TASK DESCRIPTION: Reproduce every line of the items below, word for word, with the pictures left out of your answer.

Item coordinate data

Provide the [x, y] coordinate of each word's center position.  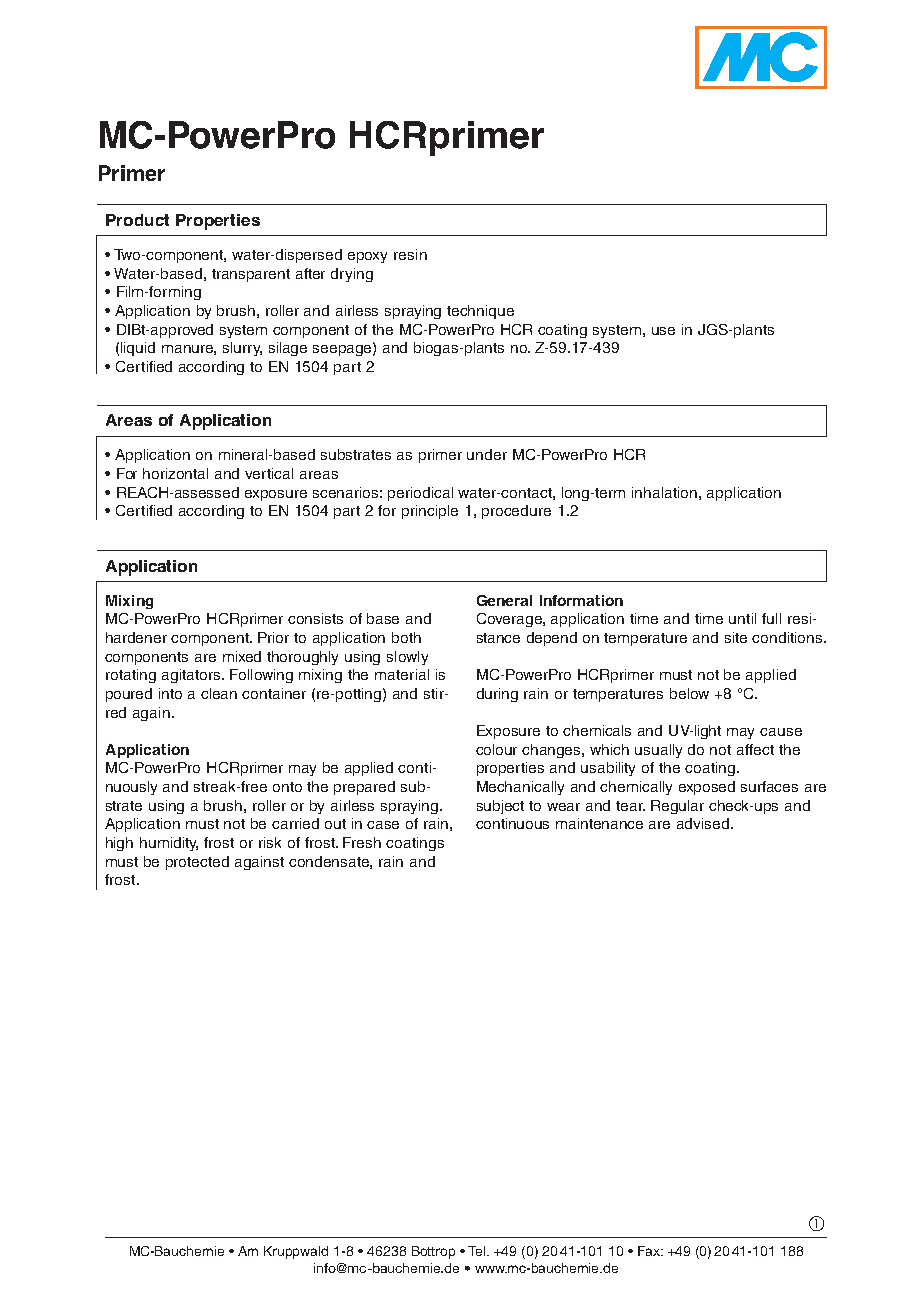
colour [496, 749]
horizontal [175, 473]
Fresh [362, 842]
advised [704, 823]
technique [480, 312]
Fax [650, 1251]
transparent [251, 275]
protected [197, 863]
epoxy [367, 257]
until [742, 618]
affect [755, 749]
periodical [420, 494]
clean [219, 693]
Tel [478, 1251]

REPLY TO THE TASK:
Provide the [x, y] coordinate of each word's center position.  
colour [496, 749]
horizontal [175, 473]
Fresh [362, 842]
advised [704, 823]
technique [480, 312]
Fax [650, 1251]
transparent [251, 275]
protected [197, 863]
epoxy [367, 257]
until [742, 618]
affect [755, 749]
periodical [420, 494]
clean [219, 693]
Tel [478, 1251]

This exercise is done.